# RECORDS PROVIDED

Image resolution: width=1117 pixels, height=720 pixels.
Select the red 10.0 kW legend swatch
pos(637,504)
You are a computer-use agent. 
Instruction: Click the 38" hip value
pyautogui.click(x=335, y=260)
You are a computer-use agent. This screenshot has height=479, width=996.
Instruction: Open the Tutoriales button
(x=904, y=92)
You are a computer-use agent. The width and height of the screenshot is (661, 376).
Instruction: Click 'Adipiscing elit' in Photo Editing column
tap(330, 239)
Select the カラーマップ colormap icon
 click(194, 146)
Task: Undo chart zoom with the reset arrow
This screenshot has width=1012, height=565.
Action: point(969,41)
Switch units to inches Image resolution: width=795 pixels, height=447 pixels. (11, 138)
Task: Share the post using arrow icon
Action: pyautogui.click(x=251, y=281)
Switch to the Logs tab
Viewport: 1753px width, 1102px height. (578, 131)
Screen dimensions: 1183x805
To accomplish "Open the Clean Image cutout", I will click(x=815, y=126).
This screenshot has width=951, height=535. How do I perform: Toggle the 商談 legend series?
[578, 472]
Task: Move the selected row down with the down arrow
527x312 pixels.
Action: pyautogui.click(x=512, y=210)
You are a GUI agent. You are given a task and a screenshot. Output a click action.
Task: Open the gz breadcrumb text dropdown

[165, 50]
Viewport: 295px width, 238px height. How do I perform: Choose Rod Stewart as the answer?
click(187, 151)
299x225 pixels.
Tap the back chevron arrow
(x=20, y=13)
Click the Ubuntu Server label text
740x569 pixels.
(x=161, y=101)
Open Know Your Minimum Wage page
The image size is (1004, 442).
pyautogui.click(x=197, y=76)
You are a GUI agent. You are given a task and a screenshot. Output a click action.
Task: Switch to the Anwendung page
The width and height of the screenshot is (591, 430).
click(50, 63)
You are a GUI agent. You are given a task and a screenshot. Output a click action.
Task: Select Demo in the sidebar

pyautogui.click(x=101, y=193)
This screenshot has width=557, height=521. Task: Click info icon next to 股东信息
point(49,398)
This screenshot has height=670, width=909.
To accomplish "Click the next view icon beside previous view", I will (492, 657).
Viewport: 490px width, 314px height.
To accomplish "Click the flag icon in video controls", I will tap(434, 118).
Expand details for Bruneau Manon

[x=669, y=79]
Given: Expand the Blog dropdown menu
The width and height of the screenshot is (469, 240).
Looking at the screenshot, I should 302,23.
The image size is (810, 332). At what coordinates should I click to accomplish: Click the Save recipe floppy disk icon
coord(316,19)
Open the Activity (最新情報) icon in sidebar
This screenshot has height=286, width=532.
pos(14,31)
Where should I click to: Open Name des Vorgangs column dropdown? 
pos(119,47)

# TASK INSTRUCTIONS
Line by line, transcribe all of the records exactly.

# SOLVED PROBLEM
Image resolution: width=1117 pixels, height=720 pixels.
Select the red 10.0 kW legend swatch
pos(637,504)
You are a computer-use agent. 
Instruction: Click the 38" hip value
pyautogui.click(x=335, y=260)
You are a computer-use agent. This screenshot has height=479, width=996.
Instruction: Open the Tutoriales button
(x=904, y=92)
You are a computer-use agent. The width and height of the screenshot is (661, 376).
Instruction: Click 'Adipiscing elit' in Photo Editing column
tap(330, 239)
Select the カラーマップ colormap icon
 click(194, 146)
Task: Undo chart zoom with the reset arrow
This screenshot has width=1012, height=565.
Action: point(969,41)
Switch units to inches Image resolution: width=795 pixels, height=447 pixels. (11, 138)
Task: Share the post using arrow icon
Action: pyautogui.click(x=251, y=281)
Switch to the Logs tab
Viewport: 1753px width, 1102px height. (578, 131)
Screen dimensions: 1183x805
To accomplish "Open the Clean Image cutout", I will click(x=815, y=126).
This screenshot has width=951, height=535. How do I perform: Toggle the 商談 legend series?
[578, 472]
Task: Move the selected row down with the down arrow
527x312 pixels.
Action: pyautogui.click(x=512, y=210)
You are a GUI agent. You are given a task and a screenshot. Output a click action.
Task: Open the gz breadcrumb text dropdown

[165, 50]
Viewport: 295px width, 238px height. How do I perform: Choose Rod Stewart as the answer?
click(187, 151)
299x225 pixels.
Tap the back chevron arrow
(x=20, y=13)
Click the Ubuntu Server label text
740x569 pixels.
(x=161, y=101)
Open Know Your Minimum Wage page
The image size is (1004, 442).
pyautogui.click(x=197, y=76)
You are a GUI agent. You are given a task and a screenshot. Output a click action.
Task: Switch to the Anwendung page
The width and height of the screenshot is (591, 430).
click(50, 63)
You are a GUI agent. You are given a task and a screenshot. Output a click action.
Task: Select Demo in the sidebar

pyautogui.click(x=101, y=193)
This screenshot has width=557, height=521. Task: Click info icon next to 股东信息
point(49,398)
This screenshot has height=670, width=909.
To accomplish "Click the next view icon beside previous view", I will (492, 657).
Viewport: 490px width, 314px height.
To accomplish "Click the flag icon in video controls", I will tap(434, 118).
Expand details for Bruneau Manon

[x=669, y=79]
Given: Expand the Blog dropdown menu
The width and height of the screenshot is (469, 240).
Looking at the screenshot, I should 302,23.
The image size is (810, 332). At what coordinates should I click to accomplish: Click the Save recipe floppy disk icon
coord(316,19)
Open the Activity (最新情報) icon in sidebar
This screenshot has height=286, width=532.
pos(14,31)
Where should I click to: Open Name des Vorgangs column dropdown? 
pos(119,47)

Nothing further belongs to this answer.